Pamplin College receives $1 million gift for program on capitalism and freedom
Virginia Tech's Pamplin College of Business has received a $1 million gift from BBandT Charitable Foundation to establish a teaching program in the college's finance department that explores the foundations of capitalism and freedom.
The program comprises new undergraduate and graduate courses as well as the BB&T Distinguished Lecture Series on Capitalism that will be inaugurated on Wednesday, Oct. 24, by BB&T Chairman and CEO John A. Allison.
Allison’s lecture, at 3:30-4:30 p.m. at the Holtzman Alumni Center’s Alumni Assembly Hall, is titled "Leadership and Values." It is free and open to the public. Attendees will also receive complimentary copies of Ayn Rand’s Atlas Shrugged and John Kenneth Galbraith's The New Industrial State.
The curriculum "aims to present a balanced view of the strengths and weaknesses of free-market economies, with particular reference to current events and issues," said Finance Department Head Vijay Singal. "It complements the discussion of financial markets that is an integral part of most courses in the department."
"We find that many graduates from business schools, while understanding the technology of business, do not have a clear grasp on the moral principles underlying free markets," Allison said, in discussing BB&T"s gift, to be awarded in $100,000 annual installments over 10 years. "Underwriting programs such as this one encourages meaningful dialogue around the concepts of reason, individual rights, economic freedom, and the personal pursuit of happiness." BB&T, he said, sponsors similar programs at a number of major universities.
Finance Professor Doug Patterson directs the Virginia Tech program and is teaching both the undergraduate (senior) course and the master’s course this fall. "Free markets have implications for personal freedom, the efficient allocation of scarce resources, decentralized economic decision making, globalization, and social welfare," Patterson said. The courses examine alternative economic systems, including socialism and communism, and compare them with the economic solutions offered by free markets.
In addition to the primary textbooks, students will read various articles and discuss other philosophies. "We will discuss Rand's philosophy of Objectivism," Patterson said, "but the value of each course will come from juxtaposing her views with the philosophies, whether complementary or contradictory, of such scholars as Marx, Engels, Adam Smith, Milton Friedman, Keynes, and Galbraith."
The lecture series will feature two speakers each year. In addition to topics related to capitalism, it will also discuss current issues in business management and government policy.
BB&T Corporation (NYSE: BBT), based in Winston-Salem, N.C., and its subsidiaries offer full-service commercial and retail banking and additional financial services such as insurance, investments, retail brokerage, mortgage, corporate finance, consumer finance, payment services, international banking, leasing, and trust.

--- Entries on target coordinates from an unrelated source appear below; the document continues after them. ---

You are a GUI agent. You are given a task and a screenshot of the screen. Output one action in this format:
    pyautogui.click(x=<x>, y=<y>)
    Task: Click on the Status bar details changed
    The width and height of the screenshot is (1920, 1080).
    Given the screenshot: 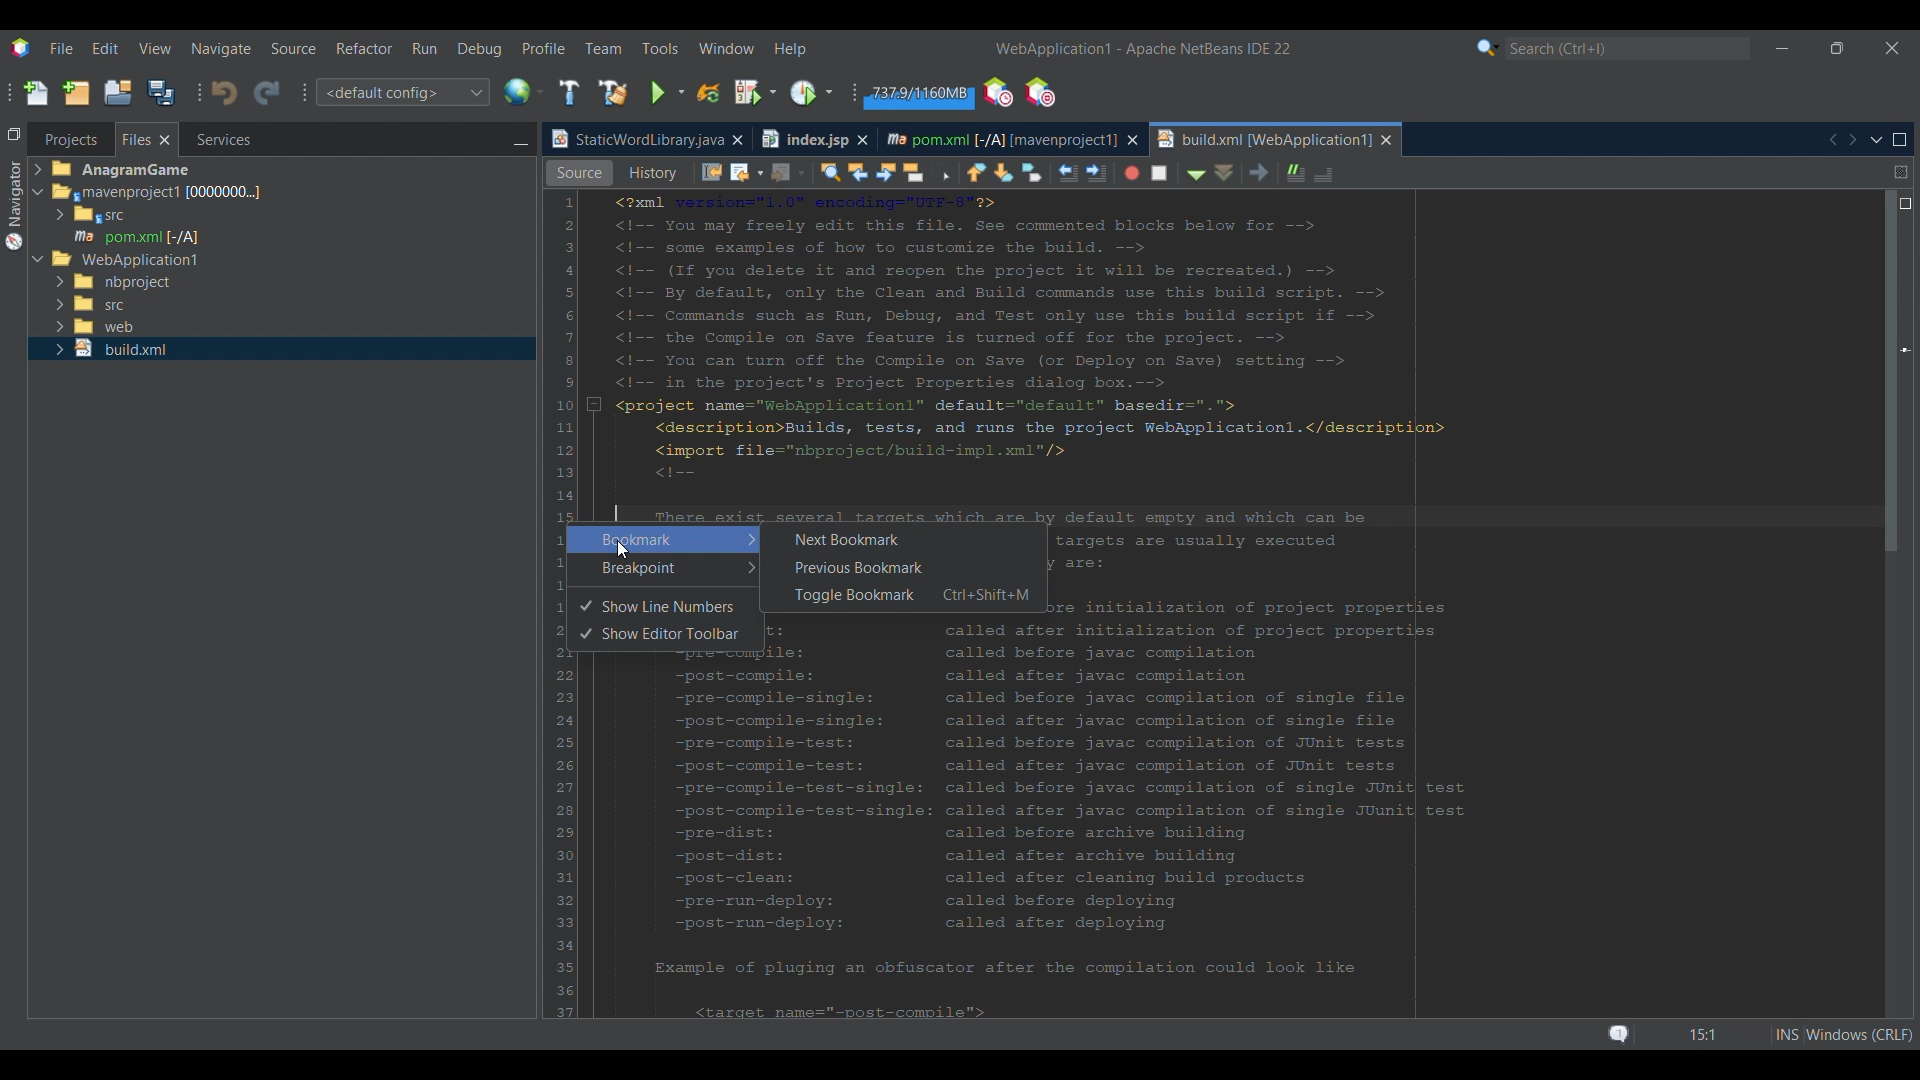 What is the action you would take?
    pyautogui.click(x=1735, y=1035)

BB&T operates more than 1,500 financial centers in the Carolinas, Virginia, Maryland, West Virginia, Tennessee, Kentucky, Georgia, Florida, Alabama, Indiana, and Washington, D.C. With $127.6 billion in assets, BB&T Corporation is the nation's 11th largest financial holding company.
Virginia Tech’s nationally ranked Pamplin College of Business offers undergraduate and graduate programs in accounting and information systems, business information technology, economics, finance, hospitality and tourism management, management, and marketing. The college emphasizes the development of ethical values and leadership, technology, and international business skills. A member of its marketing faculty directs the interdisciplinary Sloan Foundation Forest Industries Center at Virginia Tech. The college’s other centers focus on business leadership, business diversity, electronic commerce, organizational performance, and services innovation. The college is committed to serving business and society through the expertise of its faculty, alumni, and students. It is named in honor of alumnus Robert B. Pamplin, the former CEO of Georgia-Pacific, and businessman, philanthropist, and alumnus Robert B. Pamplin Jr.